**PASSAGE GIVEN**
ACC opcodes only need one register, plus 5 bits for the opcode hits all the
common cases this extension would use, so 10 bits works fine.

Note that this extension will not slow down code like all the other 16 bit
architectures. You will get a small boost from a smaller code footprint. 32
bit instructions are unaffected, and do all the heavy lifting.

With two opcode groups it should wire directly into your existing logic,
which actually happens anyway if you split this extension into smaller
groups spread into the open opcode spaces where appropriate.

> Also note: Where there are instructions in several formats (like ADD with 16-bit
> immediate and ADD of 2 registers), in all cases, the bit pattern used to recognize
> ADD remains identical.

Dataset excerpt

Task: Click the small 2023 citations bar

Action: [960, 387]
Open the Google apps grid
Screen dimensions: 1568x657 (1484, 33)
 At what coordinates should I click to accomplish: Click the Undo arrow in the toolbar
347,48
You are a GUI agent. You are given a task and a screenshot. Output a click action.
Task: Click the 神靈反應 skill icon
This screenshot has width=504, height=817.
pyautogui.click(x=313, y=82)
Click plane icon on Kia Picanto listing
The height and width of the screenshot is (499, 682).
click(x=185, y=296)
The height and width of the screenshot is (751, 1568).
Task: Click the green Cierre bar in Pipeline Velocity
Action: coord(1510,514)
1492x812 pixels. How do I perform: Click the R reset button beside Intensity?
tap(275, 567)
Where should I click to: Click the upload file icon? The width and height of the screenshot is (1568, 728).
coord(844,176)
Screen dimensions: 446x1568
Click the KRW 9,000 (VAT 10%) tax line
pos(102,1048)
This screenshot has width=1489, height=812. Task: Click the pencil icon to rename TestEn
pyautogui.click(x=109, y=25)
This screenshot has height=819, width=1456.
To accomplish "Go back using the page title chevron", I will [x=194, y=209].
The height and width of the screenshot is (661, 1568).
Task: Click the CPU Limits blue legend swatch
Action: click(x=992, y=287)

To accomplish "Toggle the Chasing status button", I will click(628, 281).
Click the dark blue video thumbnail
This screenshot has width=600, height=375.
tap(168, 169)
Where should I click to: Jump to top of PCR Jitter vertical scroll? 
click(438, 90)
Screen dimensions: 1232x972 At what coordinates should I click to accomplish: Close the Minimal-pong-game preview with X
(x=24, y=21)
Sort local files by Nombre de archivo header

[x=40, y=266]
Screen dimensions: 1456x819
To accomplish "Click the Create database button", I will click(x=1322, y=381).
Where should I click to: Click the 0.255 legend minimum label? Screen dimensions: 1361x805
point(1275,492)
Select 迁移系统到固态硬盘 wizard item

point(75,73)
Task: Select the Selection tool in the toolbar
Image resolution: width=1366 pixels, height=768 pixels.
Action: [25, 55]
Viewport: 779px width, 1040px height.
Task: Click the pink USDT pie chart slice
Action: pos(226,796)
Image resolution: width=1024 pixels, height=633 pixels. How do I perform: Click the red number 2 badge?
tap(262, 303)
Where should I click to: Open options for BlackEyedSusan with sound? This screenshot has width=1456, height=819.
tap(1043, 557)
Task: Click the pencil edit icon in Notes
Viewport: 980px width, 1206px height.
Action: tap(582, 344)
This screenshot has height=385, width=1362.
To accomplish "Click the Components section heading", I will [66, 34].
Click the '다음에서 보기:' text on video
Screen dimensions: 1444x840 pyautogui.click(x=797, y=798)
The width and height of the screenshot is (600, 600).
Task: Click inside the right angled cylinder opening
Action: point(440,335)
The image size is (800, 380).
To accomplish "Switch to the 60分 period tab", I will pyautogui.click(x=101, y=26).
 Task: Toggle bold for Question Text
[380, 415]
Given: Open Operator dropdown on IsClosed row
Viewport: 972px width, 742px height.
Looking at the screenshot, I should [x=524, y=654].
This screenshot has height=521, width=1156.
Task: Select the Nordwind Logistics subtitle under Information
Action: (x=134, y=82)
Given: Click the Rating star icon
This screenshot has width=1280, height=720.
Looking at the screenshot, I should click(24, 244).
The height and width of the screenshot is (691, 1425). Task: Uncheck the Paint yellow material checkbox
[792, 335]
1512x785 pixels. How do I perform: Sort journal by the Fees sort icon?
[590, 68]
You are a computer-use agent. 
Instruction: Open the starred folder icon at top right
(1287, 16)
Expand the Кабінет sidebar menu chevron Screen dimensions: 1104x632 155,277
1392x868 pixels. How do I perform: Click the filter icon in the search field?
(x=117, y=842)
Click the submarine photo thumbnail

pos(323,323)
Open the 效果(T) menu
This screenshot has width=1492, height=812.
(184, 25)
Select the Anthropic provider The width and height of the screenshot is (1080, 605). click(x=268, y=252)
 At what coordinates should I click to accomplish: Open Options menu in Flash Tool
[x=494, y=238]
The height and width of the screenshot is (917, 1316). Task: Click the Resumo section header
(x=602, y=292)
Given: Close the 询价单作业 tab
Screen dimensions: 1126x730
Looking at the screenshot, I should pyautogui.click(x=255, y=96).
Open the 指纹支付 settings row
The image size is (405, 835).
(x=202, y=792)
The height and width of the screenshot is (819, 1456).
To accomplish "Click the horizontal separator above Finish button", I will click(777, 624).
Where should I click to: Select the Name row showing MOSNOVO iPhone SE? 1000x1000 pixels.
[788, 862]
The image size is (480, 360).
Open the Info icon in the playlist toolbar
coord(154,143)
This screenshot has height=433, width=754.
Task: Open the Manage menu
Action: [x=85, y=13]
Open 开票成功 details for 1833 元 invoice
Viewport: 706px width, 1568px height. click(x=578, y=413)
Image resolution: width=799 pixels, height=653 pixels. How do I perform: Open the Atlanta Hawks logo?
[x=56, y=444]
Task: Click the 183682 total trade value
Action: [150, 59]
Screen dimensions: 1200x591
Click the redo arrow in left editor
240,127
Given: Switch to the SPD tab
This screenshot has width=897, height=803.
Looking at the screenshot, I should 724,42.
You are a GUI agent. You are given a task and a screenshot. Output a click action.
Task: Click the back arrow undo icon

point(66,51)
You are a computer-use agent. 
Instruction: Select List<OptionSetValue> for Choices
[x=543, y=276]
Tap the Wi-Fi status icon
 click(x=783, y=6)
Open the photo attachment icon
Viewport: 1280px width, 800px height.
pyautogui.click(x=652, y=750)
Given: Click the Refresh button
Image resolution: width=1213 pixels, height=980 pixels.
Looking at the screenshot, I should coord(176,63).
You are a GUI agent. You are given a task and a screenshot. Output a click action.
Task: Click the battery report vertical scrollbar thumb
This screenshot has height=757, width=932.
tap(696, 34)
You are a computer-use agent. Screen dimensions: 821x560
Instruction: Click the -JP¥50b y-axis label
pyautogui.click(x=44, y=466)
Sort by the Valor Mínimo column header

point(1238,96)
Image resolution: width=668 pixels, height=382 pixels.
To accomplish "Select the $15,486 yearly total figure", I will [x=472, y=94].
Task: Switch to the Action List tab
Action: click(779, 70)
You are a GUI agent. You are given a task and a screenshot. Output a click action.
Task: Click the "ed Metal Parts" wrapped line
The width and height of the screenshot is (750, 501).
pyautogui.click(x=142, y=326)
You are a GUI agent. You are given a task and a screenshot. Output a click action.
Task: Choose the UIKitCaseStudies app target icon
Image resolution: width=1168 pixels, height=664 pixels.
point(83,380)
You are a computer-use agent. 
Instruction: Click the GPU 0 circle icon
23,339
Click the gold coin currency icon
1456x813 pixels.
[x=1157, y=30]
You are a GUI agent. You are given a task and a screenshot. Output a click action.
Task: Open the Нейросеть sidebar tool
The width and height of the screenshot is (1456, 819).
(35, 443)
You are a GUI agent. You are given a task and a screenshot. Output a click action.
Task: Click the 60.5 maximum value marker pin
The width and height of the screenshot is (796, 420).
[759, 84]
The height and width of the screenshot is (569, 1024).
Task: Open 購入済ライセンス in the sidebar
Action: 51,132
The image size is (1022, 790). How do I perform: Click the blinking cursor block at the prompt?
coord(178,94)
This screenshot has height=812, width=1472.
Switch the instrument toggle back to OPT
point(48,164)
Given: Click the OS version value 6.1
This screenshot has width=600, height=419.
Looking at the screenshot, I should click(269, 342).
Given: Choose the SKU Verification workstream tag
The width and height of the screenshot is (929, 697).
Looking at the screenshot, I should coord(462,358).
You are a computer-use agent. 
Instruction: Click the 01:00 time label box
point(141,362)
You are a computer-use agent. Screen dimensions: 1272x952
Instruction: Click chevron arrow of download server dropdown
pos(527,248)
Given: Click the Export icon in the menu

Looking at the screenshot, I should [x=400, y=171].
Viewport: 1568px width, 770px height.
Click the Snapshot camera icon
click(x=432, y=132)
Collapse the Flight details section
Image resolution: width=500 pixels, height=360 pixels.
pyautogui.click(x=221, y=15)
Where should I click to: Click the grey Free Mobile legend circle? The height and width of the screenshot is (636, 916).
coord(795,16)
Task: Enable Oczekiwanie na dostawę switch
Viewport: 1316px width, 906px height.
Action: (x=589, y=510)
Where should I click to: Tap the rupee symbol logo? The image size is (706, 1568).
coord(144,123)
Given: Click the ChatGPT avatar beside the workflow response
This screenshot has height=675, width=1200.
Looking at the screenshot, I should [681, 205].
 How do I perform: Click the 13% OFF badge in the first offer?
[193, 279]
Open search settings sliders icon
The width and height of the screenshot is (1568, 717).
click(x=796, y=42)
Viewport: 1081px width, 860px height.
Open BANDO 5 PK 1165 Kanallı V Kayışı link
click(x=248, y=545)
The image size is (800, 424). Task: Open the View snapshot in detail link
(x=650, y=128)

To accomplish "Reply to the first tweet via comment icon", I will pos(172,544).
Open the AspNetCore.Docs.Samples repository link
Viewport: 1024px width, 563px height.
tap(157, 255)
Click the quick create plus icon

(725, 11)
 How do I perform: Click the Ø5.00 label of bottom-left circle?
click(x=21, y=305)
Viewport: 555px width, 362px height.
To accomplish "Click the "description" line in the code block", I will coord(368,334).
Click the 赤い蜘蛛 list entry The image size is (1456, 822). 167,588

**SHORT EXERCISE 1**
Count the lines of the records that contain the string "toolbar", and give only that number.
**SHORT EXERCISE 2**
Continue the passage on the 16-bit instruction extension from the point where it stops.
The passage on the 16-bit instruction extension and the records have no connection to each other.

**FINAL RESULT 1**
3

**FINAL RESULT 2**
> <
> There are several OpCode groups reserved in perpetuity, these were chosen such
> that if one branches into data there is very little possibility to finding anything other
> than INVALID instruction decoding sitting there. From the M7 66000 ISA document::
> <----------------------------------------------------------------------------------------------------------------------------
> A number of the Major OpCode specifiers are reserved in perpetuity as illegal
> OpCodes. Transferring control into 32-bit or 64-bit integer data, or into 32-bit or
> 64-bit floating point data will very likely result in the decoding of an illegal
> instruction and raise the OPERATION exception. In particular, small 32-bit positive
> integers and small 32-bit negative integers are illegal instructions. 32-bit Floating
> point values in the range ±[1/128..32) are also illegal OpCodes. Should control be
> transferred into typical integer or floating point data, there is little likelihood of
> executing for a long time before running into an illegal instruction. Executing data
> can also be prevented in the MMU when desired (almost always.)
> <----------------------------------------------------------------------------------------------------------------------------
> This catches programming errors. When I looked, you can't do this with 16-bit inst-
> ructions; as basically every encoding has to be used.
> <
> That is: some architects think of things other than code density--we think of
> code safety--even when the GuestOS fights us (or JavaScript,...) programming
> attack modes, and design architectures that are substantially more robust than
> current ones.
>>
> In particular, My 66000 is immune to the current laundry list of attack strategies
> {Meltdown, Spectré, RowHammer, RoP, ForeShadow, ...}
> <
>> Besides the cost of rearranging bits the cost is nothing with half the
>> opcode space reserved. If you are clever and spread the three bits to fit
>> your open slots.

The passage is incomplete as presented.